▸ Listed entries
---
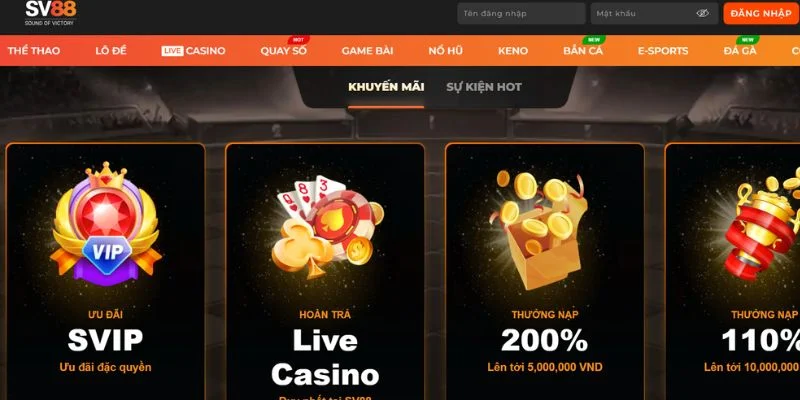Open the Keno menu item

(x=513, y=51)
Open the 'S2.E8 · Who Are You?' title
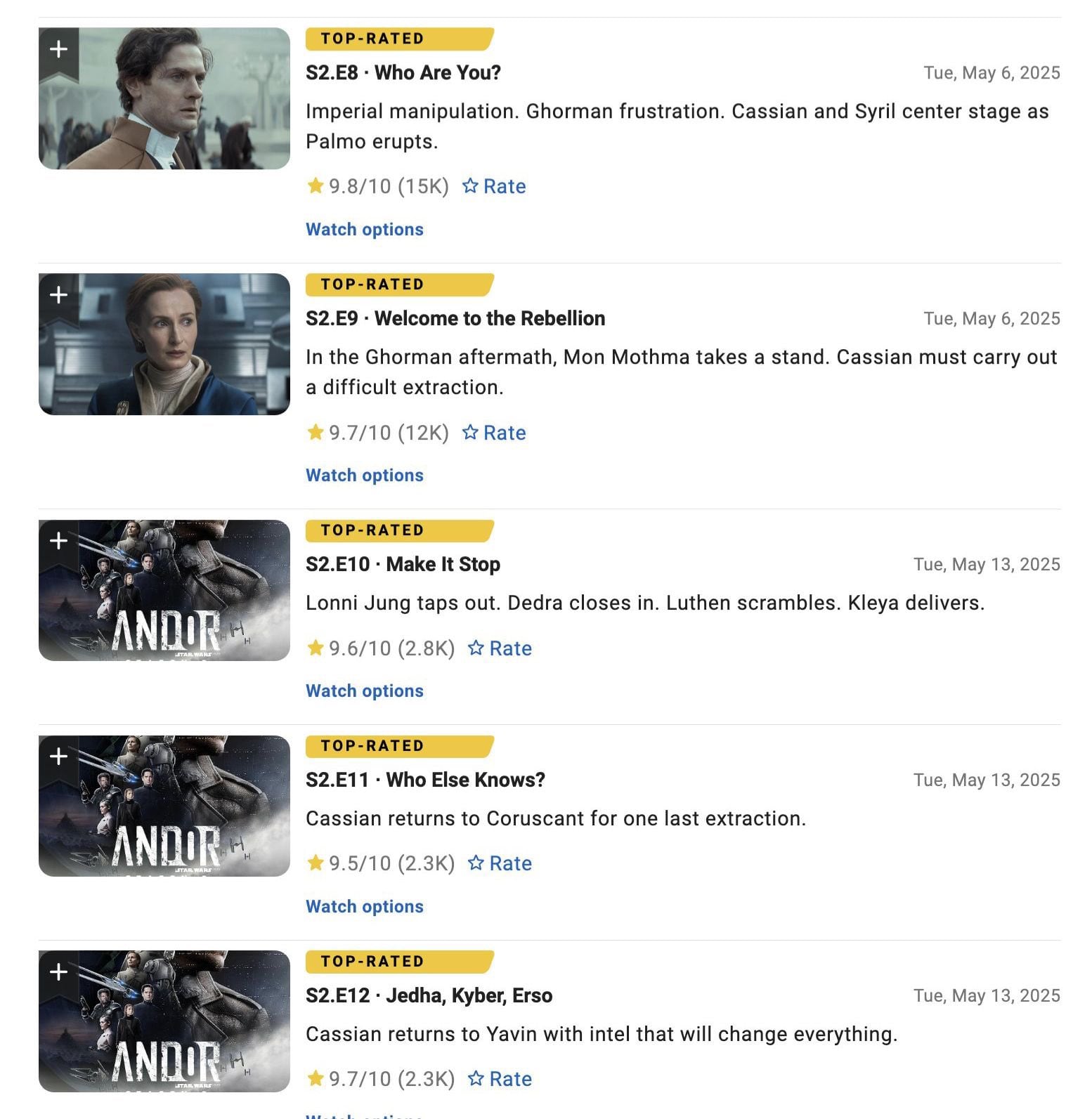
---
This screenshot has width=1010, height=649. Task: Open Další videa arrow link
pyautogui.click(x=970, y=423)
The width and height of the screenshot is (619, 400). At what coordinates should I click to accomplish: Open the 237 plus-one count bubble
---
All lines in the listing above from the line containing "This screenshot has" to the line containing "The width and", inclusive, should be retyped exactly; no other lines should appear.

▸ Exercise response
This screenshot has width=1010, height=649. Task: Open Další videa arrow link
pyautogui.click(x=970, y=423)
The width and height of the screenshot is (619, 400). At what coordinates should I click to accomplish: Open the 237 plus-one count bubble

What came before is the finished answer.